Results: The study population was predominantly male (82%) with a mean age of 48.67 ± 18.52 years; 71% were former smokers and 23% current smokers. Severe airflow limitation was common (mean FEV₁: 34.72 ± 14.65%), and the mean CAT score was 17.49 ± 9.67. Clinically significant anxiety and depression were present in 64% and 45% of patients, respectively. Psychological morbidity increased significantly with worsening GOLD category and declining FEV₁, with the highest prevalence observed in GOLD D patients (anxiety: 53%; depression: 37%; p < 0.001). HRQoL was impaired across all SF-36 domains, with significantly poorer scores in patients with severe airflow limitation, higher GOLD stage, and current smoking status.
Conclusion: Anxiety, depression, and reduced HRQoL are highly prevalent in COPD and closely associated with disease severity, airflow limitation, and symptom burden.

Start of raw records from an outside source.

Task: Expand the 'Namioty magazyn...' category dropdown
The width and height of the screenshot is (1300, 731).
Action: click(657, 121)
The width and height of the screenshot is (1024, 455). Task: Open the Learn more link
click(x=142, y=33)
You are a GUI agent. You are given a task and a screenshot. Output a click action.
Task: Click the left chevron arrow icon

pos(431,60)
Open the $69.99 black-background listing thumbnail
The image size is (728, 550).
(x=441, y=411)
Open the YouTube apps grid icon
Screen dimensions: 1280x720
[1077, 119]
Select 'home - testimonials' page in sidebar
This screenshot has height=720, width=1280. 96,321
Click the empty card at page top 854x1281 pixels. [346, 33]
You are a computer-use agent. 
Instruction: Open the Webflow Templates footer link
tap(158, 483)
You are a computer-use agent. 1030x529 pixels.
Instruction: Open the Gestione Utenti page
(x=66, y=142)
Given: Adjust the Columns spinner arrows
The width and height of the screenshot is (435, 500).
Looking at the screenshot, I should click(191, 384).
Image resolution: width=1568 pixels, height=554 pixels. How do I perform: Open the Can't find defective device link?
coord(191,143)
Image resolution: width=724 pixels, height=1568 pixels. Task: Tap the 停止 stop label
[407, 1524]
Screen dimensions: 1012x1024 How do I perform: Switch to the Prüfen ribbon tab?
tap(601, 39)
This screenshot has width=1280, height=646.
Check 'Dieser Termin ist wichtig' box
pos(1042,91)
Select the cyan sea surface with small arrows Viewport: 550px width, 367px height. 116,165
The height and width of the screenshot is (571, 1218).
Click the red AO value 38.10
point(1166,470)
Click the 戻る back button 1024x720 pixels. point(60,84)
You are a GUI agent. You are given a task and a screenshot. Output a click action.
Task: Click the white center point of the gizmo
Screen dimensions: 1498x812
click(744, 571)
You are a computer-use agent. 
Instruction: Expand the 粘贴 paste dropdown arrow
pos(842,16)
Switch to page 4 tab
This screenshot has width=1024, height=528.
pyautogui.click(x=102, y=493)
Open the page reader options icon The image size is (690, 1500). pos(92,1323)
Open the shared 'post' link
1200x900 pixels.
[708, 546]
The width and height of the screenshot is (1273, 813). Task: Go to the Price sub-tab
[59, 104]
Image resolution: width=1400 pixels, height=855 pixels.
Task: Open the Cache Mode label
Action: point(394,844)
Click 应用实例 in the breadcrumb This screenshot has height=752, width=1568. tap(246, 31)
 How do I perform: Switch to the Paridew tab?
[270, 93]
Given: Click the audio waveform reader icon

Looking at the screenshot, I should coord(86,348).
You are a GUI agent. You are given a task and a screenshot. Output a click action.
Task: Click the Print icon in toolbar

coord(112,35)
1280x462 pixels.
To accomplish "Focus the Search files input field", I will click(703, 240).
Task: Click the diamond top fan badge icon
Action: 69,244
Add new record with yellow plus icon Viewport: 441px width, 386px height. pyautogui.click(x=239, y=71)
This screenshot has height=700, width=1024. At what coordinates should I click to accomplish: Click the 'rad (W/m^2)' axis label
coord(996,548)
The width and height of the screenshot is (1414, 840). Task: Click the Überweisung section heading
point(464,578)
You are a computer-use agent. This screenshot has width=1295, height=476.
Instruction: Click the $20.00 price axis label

Incorporating routine psychological screening and HRQoL assessment into standard COPD care may facilitate early identification of psychiatric comorbidities and support a more comprehensive, patient-centred management approach.
Chronic Obstructive Pulmonary Disease (COPD) is a prevalent and debilitating global health problem characterized by persistent respiratory symptoms and airflow limitation due to airway and/or alveolar abnormalities, typically caused by significant exposure to noxious particles or gases [1]. The disease is a leading cause of morbidity and mortality worldwide, projected to be the third leading cause of death globally [2]. Beyond its direct respiratory manifestations, COPD is increasingly recognized for its complex interplay with various comorbidities that significantly impact patient prognosis and quality of life [3]. Among these, psychiatric comorbidities, particularly anxiety and depression, are highly prevalent yet frequently underdiagnosed and undertreated [3].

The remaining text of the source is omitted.